Pour Baudelaire, le voyage exotique en bateau ne se passe pas trop bien ; son statut à bord est équivoque, un peu dérogatoire, il est seul de son espèce. Il en va de même de Bardamu.
Le bateau de Baudelaire s'appelle Alcide ; ce qui sera le prénom (étrange) du militaire de carrière au fin fond de l'Afrique de Céline.
Baudelaire tire de son voyage un célèbre Albatros qui montre les hommes vils prenant plaisir à faire souffrir un animal ; dans Voyage, Céline décrit les hommes cruels faisant souffrir un cochon.
Il y a de grandes différences entre les deux animaux : l'oiseau est beau, élégant, parfait, d'un ordre supérieur, ce qui n'est pas le cas du cochon. Mais la souffrance de ce dernier n'en apparaît que plus cruelle car il n'y a même pas pour lui une compensation transcendante ou esthétique : il est viande souffrante, victime du sadisme humain.
Si l'albatros est explicitement l'image du poète, il n'en va pas de même du cochon, qui est l'objet d'une compassion (non-explicitée) de la part du narrateur. Toutefois, à travers les années, ce narrateur se ressentira comme une bête pourchassée, destinée aux étripages extrêmes – de plus en plus détaillés à mesure qu'on passe d'un roman à l'autre.
Souvent, pour s’amuser, les hommes d’équipage
Prennent des albatros, vastes oiseaux des mers,
Qui suivent, indolents compagnons de voyage,
Le navire glissant sur les gouffres amers.
A peine les ont-ils déposés sur les planches,
Que ces rois de l’azur, maladroits et honteux,
Laissent piteusement leurs grandes ailes blanches
Comme des avirons traîner à côté d’eux.
Ce voyageur ailé, comme il est gauche et veule !
Lui, naguère si beau, qu’il est comique et laid !
L’un agace son bec avec un brûle-gueule,
L’autre mime, en boitant, l’infirme qui volait !
Le Poète est semblable au prince des nuées
Qui hante la tempête et se rit de l’archer ;
Exilé sur le sol au milieu des huées,
Ses ailes de géant l’empêchent de marcher.
"Je vois du monde tout le long de la rue Lepic, encore plus que d’habitude.

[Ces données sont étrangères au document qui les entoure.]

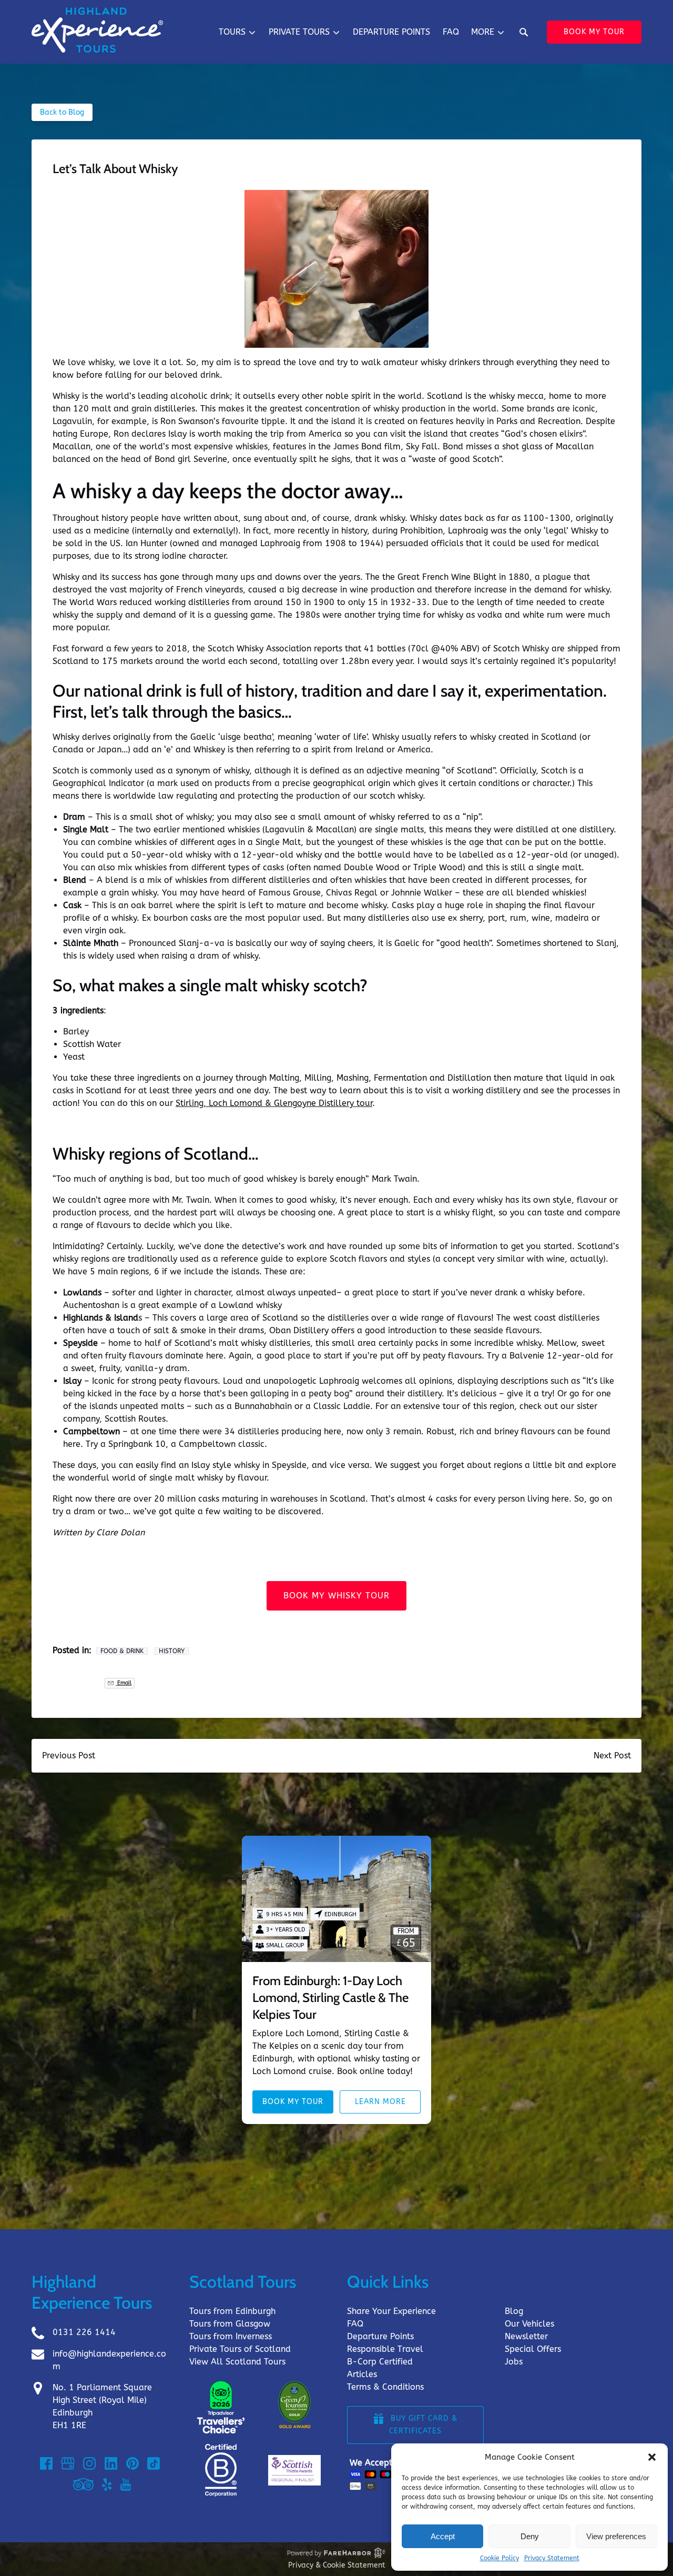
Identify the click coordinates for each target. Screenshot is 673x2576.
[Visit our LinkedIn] (111, 2463)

Je monte donc aussi, pour voir. Au coin d’un boucher c’était la foule. Fallait s’écraser pour voir ce qui se passait, en cercle. Un cochon c’était, un gros, un énorme. Il geignait aussi lui, au milieu du cercle comme un homme qu’on dérange, mais alors énormément. Et puis, on arrêtait pas de lui faire des misères. Les gens lui tortillaient les oreilles histoire de l’entendre crier. Il se tordait et se retournait les pattes le cochon à force de vouloir s’enfuir à tirer sur sa corde, d’autres l’asticotaient et il hurlait encore plus fort à cause de la douleur. Et on riait davantage.
Il ne savait pas comment se cacher le gros cochon dans le si peu de paille qu’on lui avait laissée et qui s’envolait quand il grognait et soufflait dedans. Il ne savait pas comment échapper aux hommes. Il le comprenait. Il urinait en même temps autant qu’il pouvait, mais ça ne servait à rien non plus. Grogner, hurler non plus. Rien à faire. On rigolait. Le charcutier par-derrière dans sa boutique, échangeait des signes et des plaisanteries avec les clients et faisait des gestes avec un grand couteau.
Il était content lui aussi. Il avait acheté le cochon, et attaché pour la réclame. Au mariage de sa fille il ne s’amuserait pas davantage.
Il arrivait toujours plus de monde devant la boutique pour voir le cochon crouler dans ses gros plis roses après chaque effort pour s’enfuir. Ce n’était cependant pas encore assez. On fit grimper dessus un tout petit chien hargneux qu’on excitait à sauter et à le mordre à même dans la grosse chair dilatée. On s’amusait alors tellement qu’on ne pouvait plus avancer. Les agents sont venus pour disperser les groupes."